Book Reviews

Book Review: Culdesac (War With No Name #1.5), by Robert Repino


Culdesac (War With No Name #1.5)

By: Robert Repino

Published: November 15, 2016 by Soho Press

Pages: 128; paperback

The Rundown: “The war with no name rages on, setting the world on fire.  Humanity faces extinction at the hands of the Colony, a race of intelligent ants seeking to overthrow the humans and establish a new order.  To achieve this, the ants use their strange technology to transform the surface animals into highly evolved killing machines who rise up and murder their oppressors.  The bobcat Culdesac is among the fiercest warriors that the Colony’s experiment has produced.  Driven by revenge, and notorious for his ability to hunt humans in the wild, Culdesac is the perfect leader of the Red Sphinx, an elite unit of feline assassins.  With the humans in retreat, the Red Sphinx seizes control of the remote village of Milton.  But holding the town soon becomes a bitter struggle of wills.  While the humans threaten a massive counterattack, the townsfolk protect a dark secret that could tip the balance of the war.  For the sadistic Culdesac, violence is the answer to everything.  But this time, he’ll need more than his claws and his guns, for what he discovers in Milton will upend everything he believes, everything he fought for, and everything he left behind.  Relentless, bloody, and unforgiving, Culdesac is the story of an anti-hero with no soul to lose, carving a path of destruction that consumes the innocent and guilty alike.”

Don’t Get Strung Out by the Way I Look: The cover shows the face of a cute kitty cat.  Look at his little fangs!  Aw…

What a Wonderful World: The human race has treated its animal brethren with callousness and cruelty, wantonly hunting them and destroying their habitats.  But a race of super-intelligent ants has developed the technology to make these animals self-aware.  Ants and animals have now united to exterminate the human menace and make the world safe for animals once again.  A midquel to the first book in the series, Mort(e).
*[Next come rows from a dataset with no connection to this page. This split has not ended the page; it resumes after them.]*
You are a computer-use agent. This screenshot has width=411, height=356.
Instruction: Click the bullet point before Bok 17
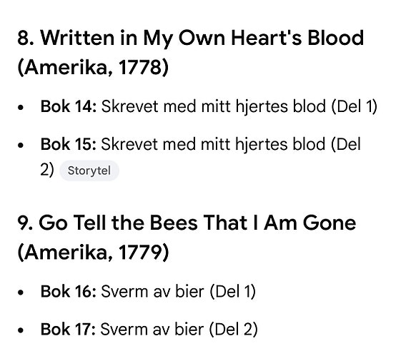(21, 330)
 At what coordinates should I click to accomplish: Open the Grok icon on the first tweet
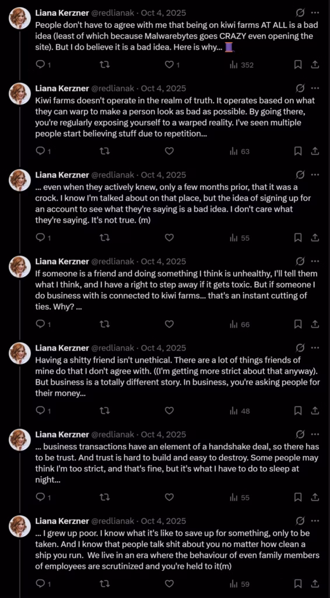(x=300, y=13)
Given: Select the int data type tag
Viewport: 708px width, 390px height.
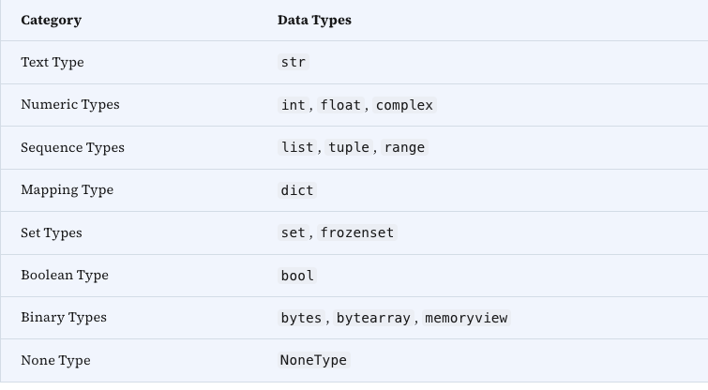Looking at the screenshot, I should click(294, 105).
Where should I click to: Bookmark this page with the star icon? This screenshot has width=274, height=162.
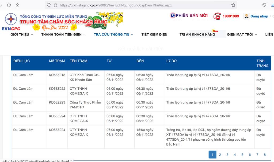pyautogui.click(x=233, y=5)
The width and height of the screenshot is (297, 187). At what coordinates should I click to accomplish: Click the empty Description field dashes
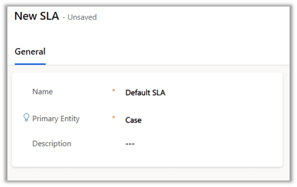[130, 144]
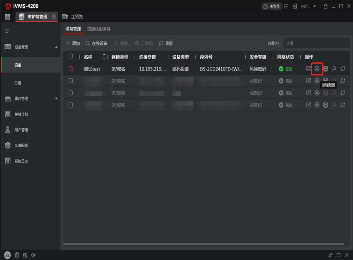Click the 添加 button to add a device
This screenshot has height=260, width=353.
pos(73,43)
The Good Guy: More like “good guy.”  Culdesac is a secondary antagonist from Mort(e).  He is the leader of a group of feline assassins called the Red Sphinx, and is in direct communication with the queen ant herself.  Due to the ecological devastation caused by human encroachment on his habitat, Culdesac had a horrible kitten-hood.  Given sentience by the ants, he is determined to kill each and every human as revenge for what was done to his kind.  Of course, Culdesac’s childhood might be an excuse; he is a cold-blooded to the point of being sadistic, and genuinely enjoys killing intelligent life forms.

The Bad Guy: The novel is unclear about whether the ants are winning the war, or if it is in a hopeless deadlock.  The animals of Milton have driven out or killed all of the human residents, yet human troops are still present in the area.  What is it about this seemingly innocuous small town that has the humans so invested in it?
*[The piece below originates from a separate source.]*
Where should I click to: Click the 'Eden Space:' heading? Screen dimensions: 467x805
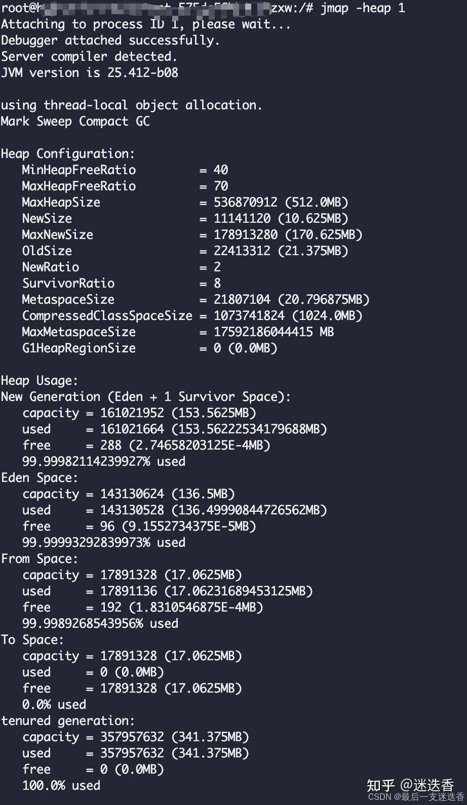(40, 478)
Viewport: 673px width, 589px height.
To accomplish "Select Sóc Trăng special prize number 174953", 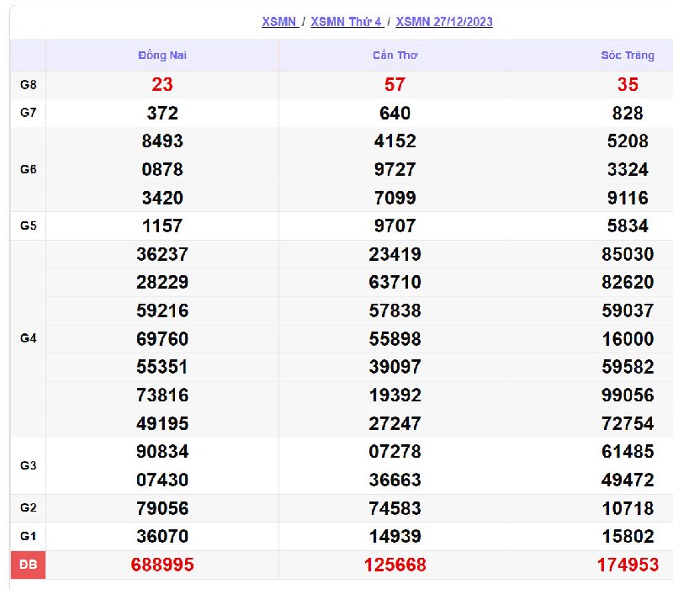I will click(628, 565).
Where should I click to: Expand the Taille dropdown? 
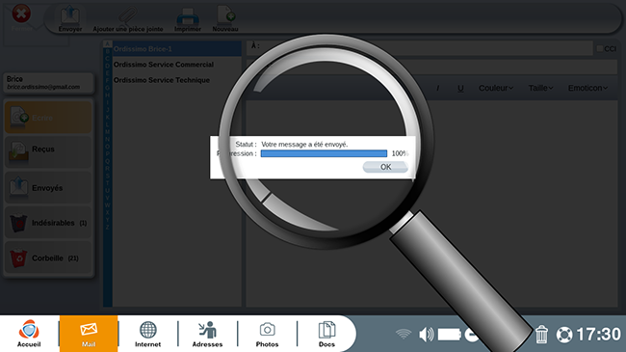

The Love Interest: Nox the cat was instrumental in driving the humans out of Milton.  Now, she runs a combination whorehouse and coffee shop.  That’s right: Nox is a hooker with a heart of gold!  She seems nice enough, and Culdesac even fantasizes about settling down with her.  Yet, there’s something about her that he does not trust.  Of course, that might just be because his sadism is tinged with paranoia.

A+: This novel reads like it was penned by a vegan with a great dark sense of humor.  The kitties of the Red Sphinx not only assassination humans; they also roast them on spits and eat them as a communal bonding activity.  There’s a great bit where the cats are debating over what name to give to human meat.  It’s not often that grimdark stories like this one have a sense of humor.
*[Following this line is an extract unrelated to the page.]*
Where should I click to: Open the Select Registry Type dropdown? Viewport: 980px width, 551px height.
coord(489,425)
F-: This is a midquel, so the reader knows that by the end of the novel, everything will have reset to status quo.  Culdesac can’t grow as a character, so you know that he’s not going to be changed by the events of the story.  This, of course, limits the direction that the plot can take.  It’s a testament to the story that it manages to be engaging the whole way through.

Does it Represent…

Women: There are a couple of female soldiers in the Red Sphinx, but the only central female character is the hooker with the heart of gold.

People of Color: Almost all of the characters are cats, so…

LGBT People: No

The Disabled: There’s a doggo in a wheelchair!  Also, you could argue that Culdesac has antisocial personality disorder.

Recommended for: People who like grimdark stories and kitty cats.